Cashless payments are a tariff on British businesses transferring money to US corporations (e.g. MasterCard). These corporations are aiming to reduce cash payments in Britain with the result that the use of cash is much lower in Britain than in France or Germany.

The extractors of wealth, Private Equity, are led by the US Blackstone whose aim is to acquire British businesses, then increase profitability by cost cutting, restructuring, price rises, increasing debt, sale and lease backs, or minimising pension liabilities. Many household names are now owned by private equity and have been removed from the London Stock Exchange. Low valuations after crises and low interest rates provide buying opportunities. Reliable cash flows are attractive to Private Equity as is exemplified by the purchase of 5000 London railway aches with no restraints on raising rents.

The author points out that failure to collect taxes from US companies due to their use of tax havens results in the UK inability to invest in NHS, Education and infrastructure.  Despite the payment of very low taxes in the UK, US companies are major users of infrastructure - e.g. Amazons use of roads and packaging disposal.

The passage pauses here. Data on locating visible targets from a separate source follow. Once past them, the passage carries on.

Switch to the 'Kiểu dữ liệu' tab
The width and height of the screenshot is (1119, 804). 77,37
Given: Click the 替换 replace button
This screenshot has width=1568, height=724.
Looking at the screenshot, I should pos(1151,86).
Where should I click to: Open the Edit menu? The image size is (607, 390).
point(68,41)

American companies obtained many of the “Covid” contracts including vaccines where our Astra Zeneca was cheaper. The NHS is increasingly dependent on the US for drugs, supplies and services. Cloud computing where the UK government is a big spender, is dominated by Amazon and Microsoft. In defence the US has taken over 3 large aerospace companies (Meggit, Cobam and Ultra). Westland helicopters also went to the US. Two large listed UK waste management companies Biffa and Vidor are also going to the US.

Home-town advantage is an established tradition in US where company-supported towns are established, e.g. Redmond/Microsoft, Beaverton/Nike and many others. This advantage is denied to the UK when HQ moves to the US as with the Cadbury takeover by Kraft. This has largely ended the flow of civic amenities to Bourneville.

The US has used its influence to make Britain limit the use of Chinese technology. The Inflation Reduction Act subsidises US industry at the expense of UK and Europe with subsidies luring companies to relocate to the US. Attractive offers are made to our best students and researchers to persuade them to move to the US.

The author proposes some measures to halt or slow the increasing us influences. Firstly, stop the sale of UK companies to the US (in the same way as the French do), Secondly, support innovation with long term investment. Thirdly, invest in people with lifelong learning.

Also important is the measurements of what we are dealing with.UK. Statistics are often not available to measure the extent of the transfer of UK assets to unaccountable foreign owners.

This book constitutes fascinating reading. It exposes the extraordinary extent of US influence in Britain. It is provocative, providing valuable food for thought for Britain and the British people. Why have so many of our established and new companies been sold to America? Why are government departments so reliant on purchases of supplies, data storage and more from US companies? Why do we purchase so much from American owned companies? While many of the answers are obvious, the solutions are far from simple. The inability to obtain reasonable levels of tax from US companies is a formidable constraint on Britain’s ability to invest.

Vassal State must be essential reading for all politicians as well as a much wider audience.